In this study, we constructed a coculture consortium comprising engineered P. putida KT2440 and E. coli MG1655 for mcl-PHA production using “unrelated” carbon sources. E. coli used xylose to secrete acetate and “related” carbon sources such as extracellular FFAs, whereas P. putida undertook the task of efficient biosynthesis of mcl-PHAs. We knocked out ptsG, manZ, atpFH and envR in E. coli MG1655, and the yield of acetate and FFA in ECΔp-m-a-e was 2.3 and 1.4 times higher than the parent strain, respectively.

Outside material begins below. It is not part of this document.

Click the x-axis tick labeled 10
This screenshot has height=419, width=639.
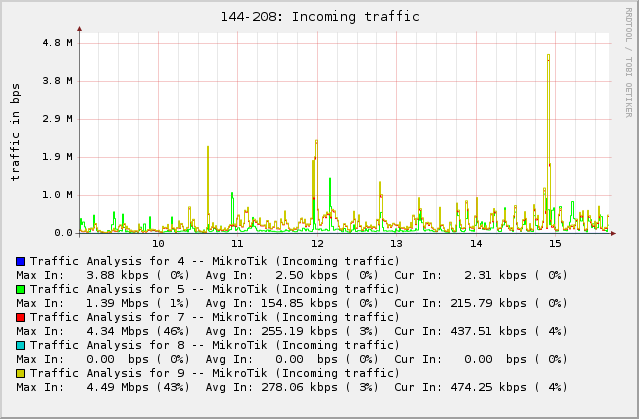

Consequently, E. coli used xylose to secrete acetate and extracellular FFAs, whereas P. putida used glucose as the main carbon source for growth. The main intermediate metabolite acetate played an important role in constructing the expected “nutrition supply–detoxification” relationship between these two strains. Next, the coculture consortium was applied to produce mcl-PHAs with renewable carbon resources; the glucose–xylose mixture first and then, the actual lignocellulosic hydrolysate. In M9 medium, with a total sugar concentration of 20 g/L (glucose:xylose, 1:1), the yield of mcl-PHAs produced by the coculture consortium was 0.541 g/L, which was 3.9 times higher than that observed for the engineered P. putida monoculture. The titer of mcl-PHA produced by the coculture consortium with lignocellulosic hydrolysate was 0.434 g/L, which was slightly lower than that of mcl-PHAs (0.469 g/L) produced with the glucose–xylose mixture (glucose:xylose, 4.3:1). These results indicate that the coculture consortium has the potential to apply lignocellulose resources. Simultaneously, it has a competitive advantage over other studies that use renewable resources to synthesize PHAs. Research on increasing FFA production is underway at our laboratory, which could be used to further improve the yield of mcl-PHAs.